In VGAELDA, there are three hyperparameters, \(\alpha ,\beta\) and \(\gamma\), that need to be tuned. Hyperparameter \(\alpha\) depicts a balance between lncRNA space and disease space. However, after evaluating our model at each \(\alpha \in \{0.1,0.3,0.5,0.7,0.9\}\), we found that VGAELDA is robust to the choice of \(\alpha\), and the results are shown on Additional file 10. Hence we simply set \(\alpha =0.5\).

Since manifold loss \(L_m\) and co-training loss \(L_c\) depend on the computation of representations of GNNql and GNNqd, the capabilities of manifold constraint and co-training constraint are related to the effectiveness of representation capturing by GNNq. Hence, we need to set hyperparameter \(\beta\) in Eq. (25) and \(\gamma\) in Eq. (21), increasing as training goes, to enhance the robustness of representation learning, and the convergence of EM algorithm. So here we set \(\beta =\gamma =e/e_n\) at e-th epoch, where \(e_n=500\) denotes the number of epochs.

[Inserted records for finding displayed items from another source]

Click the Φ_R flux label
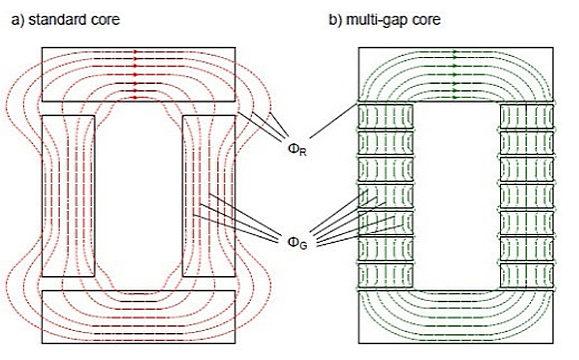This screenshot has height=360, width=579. click(x=297, y=149)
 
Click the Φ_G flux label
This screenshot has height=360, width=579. click(x=297, y=242)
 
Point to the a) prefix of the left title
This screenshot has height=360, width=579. click(x=18, y=20)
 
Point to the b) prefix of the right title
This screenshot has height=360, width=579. click(x=336, y=20)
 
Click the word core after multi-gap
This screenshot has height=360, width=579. click(x=423, y=20)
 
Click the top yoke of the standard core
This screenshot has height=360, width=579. click(x=139, y=75)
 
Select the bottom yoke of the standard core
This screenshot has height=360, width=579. click(x=139, y=317)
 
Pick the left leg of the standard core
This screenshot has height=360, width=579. click(x=68, y=196)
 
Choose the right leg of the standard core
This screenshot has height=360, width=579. click(x=209, y=196)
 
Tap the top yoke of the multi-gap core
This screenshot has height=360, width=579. click(x=456, y=75)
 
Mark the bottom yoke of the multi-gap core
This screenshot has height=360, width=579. click(x=456, y=317)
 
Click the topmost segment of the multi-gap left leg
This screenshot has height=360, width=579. click(x=385, y=117)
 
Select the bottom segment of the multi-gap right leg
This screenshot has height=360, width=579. click(x=527, y=276)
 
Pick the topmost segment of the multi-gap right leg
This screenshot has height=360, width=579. click(x=527, y=117)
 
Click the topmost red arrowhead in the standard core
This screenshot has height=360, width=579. click(x=135, y=52)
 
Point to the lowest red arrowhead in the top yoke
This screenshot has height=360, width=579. click(x=135, y=98)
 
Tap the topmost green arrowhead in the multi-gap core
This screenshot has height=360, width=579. click(x=455, y=52)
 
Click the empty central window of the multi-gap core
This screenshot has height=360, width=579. click(x=457, y=196)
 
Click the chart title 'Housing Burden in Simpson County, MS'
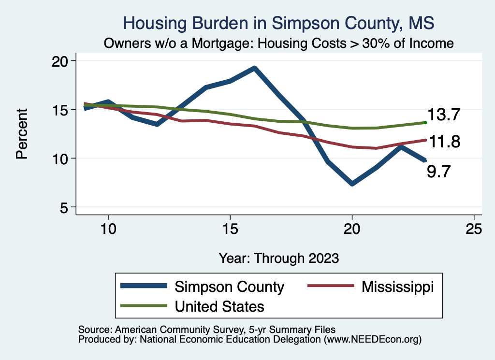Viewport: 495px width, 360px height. point(279,23)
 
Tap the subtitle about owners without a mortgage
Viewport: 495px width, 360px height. point(279,43)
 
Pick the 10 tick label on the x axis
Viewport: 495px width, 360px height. point(108,229)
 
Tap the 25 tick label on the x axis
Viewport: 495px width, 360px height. point(474,229)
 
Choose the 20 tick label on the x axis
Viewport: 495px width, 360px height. point(352,229)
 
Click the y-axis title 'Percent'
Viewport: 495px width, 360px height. point(22,134)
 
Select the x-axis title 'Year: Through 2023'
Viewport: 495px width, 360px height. point(279,258)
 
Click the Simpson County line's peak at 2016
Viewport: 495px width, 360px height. point(254,68)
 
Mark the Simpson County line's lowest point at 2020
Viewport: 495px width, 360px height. point(352,184)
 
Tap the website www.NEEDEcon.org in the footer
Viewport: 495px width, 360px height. point(372,340)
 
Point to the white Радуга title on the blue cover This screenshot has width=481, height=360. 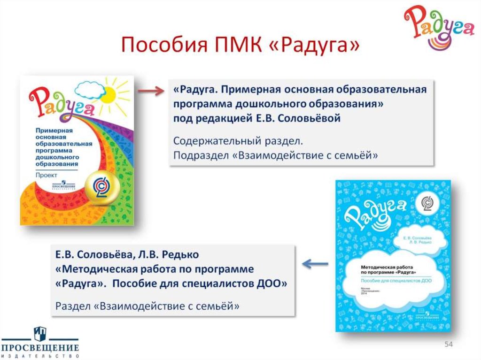376,212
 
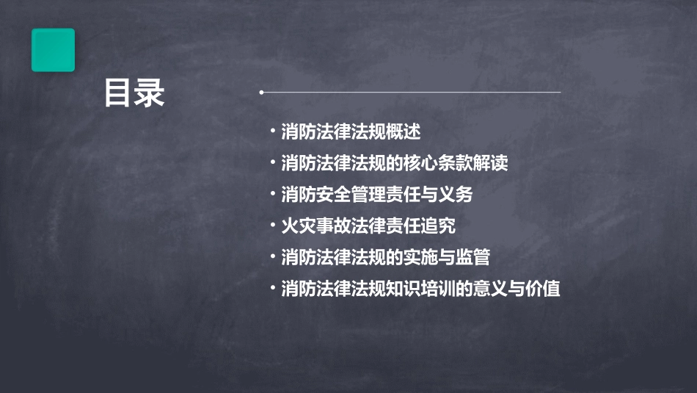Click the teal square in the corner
53,50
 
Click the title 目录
134,93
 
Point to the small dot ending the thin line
261,93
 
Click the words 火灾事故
313,226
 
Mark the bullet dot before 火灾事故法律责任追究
273,225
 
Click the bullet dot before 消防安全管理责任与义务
273,194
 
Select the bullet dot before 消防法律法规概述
273,131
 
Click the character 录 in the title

We adopted PyTorch [61] (https://pytorch.org/) to construct VGAELDA, and applied Adam optimizer [62], where learning rate is 0.01, weight decay is \(10^{-5}\), and we set dropout=0.5 [63]. Our model was trained on a single NVIDIA GeForce GTX 2070 GPU with 8GB memory. we evaluated the performance of VGAELDA through varying learning rate in {0.001,0.01,0.1,1}, and the results are shown on Additional file 11. The figure depicts that the best value of learning rate is 0.01.

Moreover, we evaluated our model at different dimension of hidden vectors, and the results are shown on Additional file 12. The figure depicts that the performance of our model is enhanced with the increase of hidden vector dimension. However, when the dimension is more than 256, there is little increment and the performance remains stable. Hence, we set the hidden vector dimension at 256 to save the time and space cost of our model.

Besides, we also evaluated our model at different dimension of lncRNA embedding vectors adopted by Word2Vec, and the results are shown on Additional file 13. The figure shows that a larger dimension of lncRNA embedding vectors tends to perform better. However, when the dimension is more than 150, there is little increment and the performance remains stable. Hence, we simply set the dimension of lncRNA embedding vectors at 300.